Carlo Crialese

Personal information
- Date of birth: 14 November 1992 (age 33)
- Place of birth: Rome, Italy
- Height: 1.79 m (5 ft 10 in)
- Position: Left back

Team information
- Current team: Cittadella
- Number: 14

Youth career
- 2010: Atletico Roma

Senior career*
- Years: Team / Apps / (Gls)
- 2011: Gaeta / 14 / (0)
- 2011–2012: Aprilia / 19 / (0)
- 2012–2013: Lamezia / 32 / (1)
- 2013–2014: Parma / 0 / (0)
- 2013–2014: → Nocerina (loan) / 14 / (0)
- 2014–2017: Cesena / 0 / (0)
- 2014–2016: → Cremonese (loan) / 51 / (1)
- 2016–2017: → Bassano (loan) / 34 / (1)
- 2017–2023: Pro Vercelli / 31 / (1)
- 2017–2018: → Juve Stabia (loan) / 37 / (2)
- 2018–2020: → Entella (loan) / 36 / (0)
- 2020–2021: → Perugia (loan) / 25 / (0)
- 2022–2023: → Crotone (loan) / 21 / (1)
- 2023–2024: Crotone / 18 / (1)
- 2024–2025: Pescara / 27 / (0)
- 2025–: Cittadella / 25 / (0)

= Carlo Crialese =

Italian footballer (born 1992)

Carlo Crialese (born 14 November 1992) is an Italian professional footballer who plays as a left back for club Cittadella.

==Club career==
Crialese started his senior career at Italian Serie D club Gaeta. In 2011 Crialese joined Lega Pro Seconda Divisione club Aprilia. In 2012, he joined fellow fourth-tier club Lamezia. In 2013, he moved to the third tier club Nocerina, via Parma. Nocerina also signed Tozzi and Rosato from Parma. During the season, Nocerina was suspected of match-fixing after 8 players were injured, leaving not enough players for the rest of the match. Thus the club was expelled from the league and relegated. On 1 August 2014, the club was assigned to Eccellenza Campania, two tier below Lega Pro, as Lega Pro only had one unified division since the 2014–15 season. However, Crialese himself did not find any club for the second half of 2013–14 season.

===Cesena===
On 30 June 2014, the last day of 2013–14 financial year, Crialese, Emmanuel Cascione, Mohamed Traoré were sold from Parma to Serie A newcomers Cesena, with Nicola Ravaglia, Gianluca Turchetta and Nicolò Lolli moved to opposite direction. Crialese signed an initial three-year contract.
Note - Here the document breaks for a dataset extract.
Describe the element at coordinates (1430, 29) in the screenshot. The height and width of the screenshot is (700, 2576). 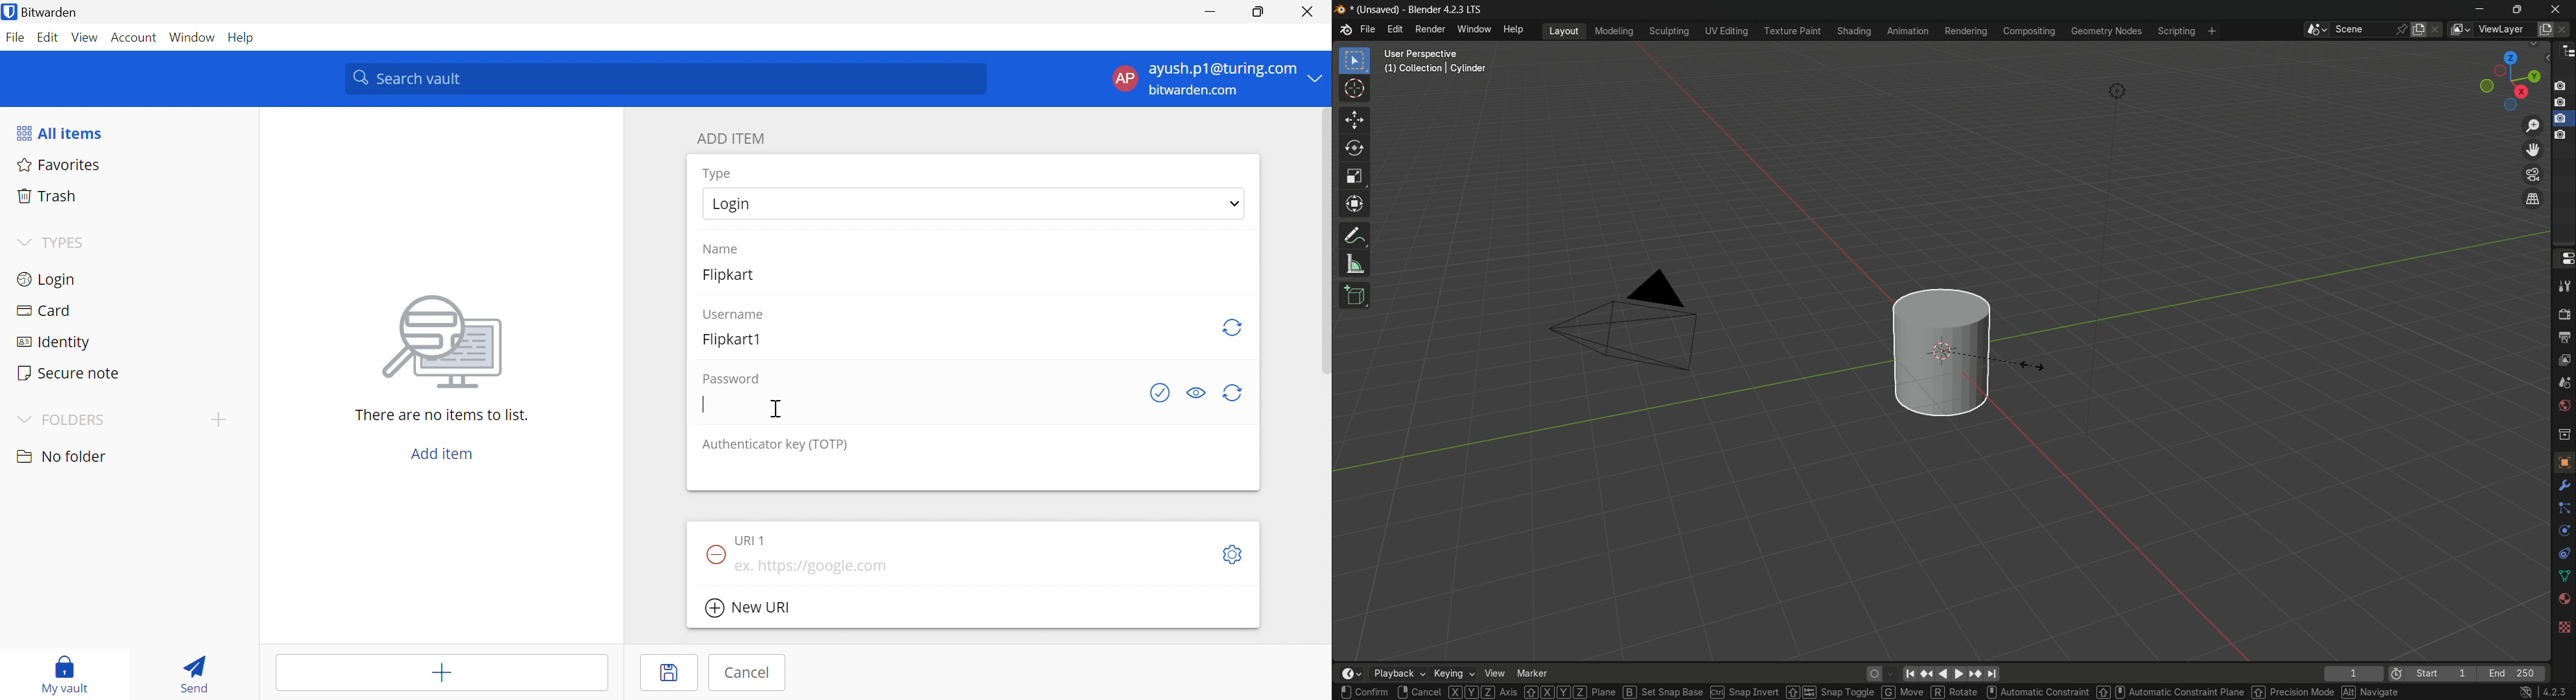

On 1 September 2014, he was signed by Cremonese. The loan deal was extended on 8 July 2015. He returned to Cesena for their pre-season camp on 14 July 2016.

However, on 25 July 2016, Crialese was signed by Bassano in another loan.

On 12 July 2017, he received a call-up from Cesena for their 2017 pre-season camp. However, he left the club less than a month of the new season.

===Pro Vercelli===
On 20 July 2017, Crialese joined Pro Vercelli, with Ernesto Starita moved to opposite direction. Crialese was immediately left for Serie C club Juve Stabia.

====Loan to Virtus Entella====
On 6 August 2018, he joined Serie C side Virtus Entella on a two-year loan deal. Virtus Entella was promoted to Serie B for the second season of his loan.

====Loan to Perugia====
On 6 August 2020, Crialese went to Perugia on loan.

===Crotone===
On 31 August 2022, Crialese joined Crotone on loan with a conditional obligation to buy. The conditions were fulfilled and he transferred to Crotone on a permanent basis.

===Pescara===
On 13 August 2024, Crialese moved to Pescara.